PASSAGE SHOWN:
P.S. I love Hemingway, but don't know that I necessarily would have if I hadn't begun with A Moveable Feast and worked my way backward.
'Twas the Monkey's recommendation that got me Hemingwayized.
I forgive him his romanticizing war. He was unrepentantly juvenile in his understanding of women, why not war too. . . ?
And I liked the damned thing, and Chaplin's character, in spite of all that. . . !
Me, too. The film is flawed, but it is warm and Chaplin seems aware of its flaws and knows they are chasing the last of his audience away, but he's going to speak his piece anyway. I kept my mouth shut for twenty-five years, he seems to be saying, now I've got to let it out.
I forgive him his romanticizing war. He was unrepentantly juvenile in his understanding of women, why not war too. . . ?
I completely get it when people say they don't like Hemingway -- what he knew about women wouldn't fill a thimble, and his thoughts on war and big-game hunting were passe by 1944.
Hemingway came up at home this weekend because the Washington Post Sunday magazine mentioned the so-called Hemingway App -- http://www.hemingwayapp.com/ -- which claims to analyze and grade your writing according to the Hemingway ideal. Ironically, Hemingway himself would flunk the Hemingway test.

EXERCISE BRIEF:
Using the comments on Hemingway, answer yes or no to each statement and quote the exact words that decide it. 1. The writer came to Hemingway by starting with A Moveable Feast. 2. The Chaplin film is described as flawless. 3. The Hemingway App was mentioned in the Washington Post Sunday magazine.

GIVEN MATERIAL:
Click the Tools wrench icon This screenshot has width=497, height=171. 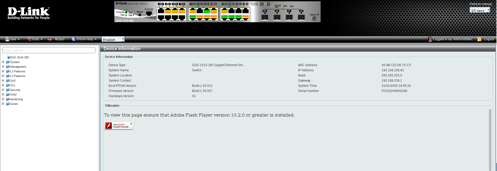29,39
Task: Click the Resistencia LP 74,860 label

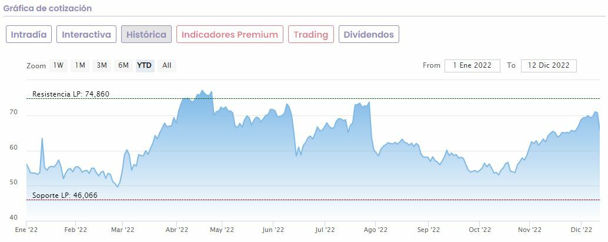Action: pos(71,94)
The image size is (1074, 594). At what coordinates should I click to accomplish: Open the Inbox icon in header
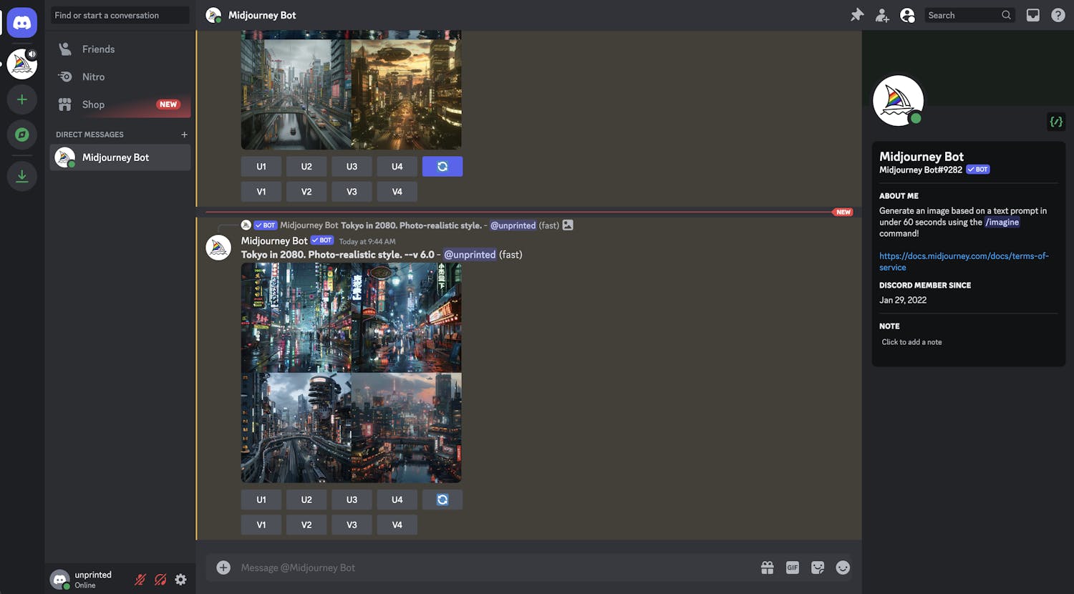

EXERCISE RESULT:
1. Yes: "if I hadn't begun with A Moveable Feast and worked my way backward"
2. No: "The film is flawed"
3. Yes: "the Washington Post Sunday magazine mentioned the so-called Hemingway App"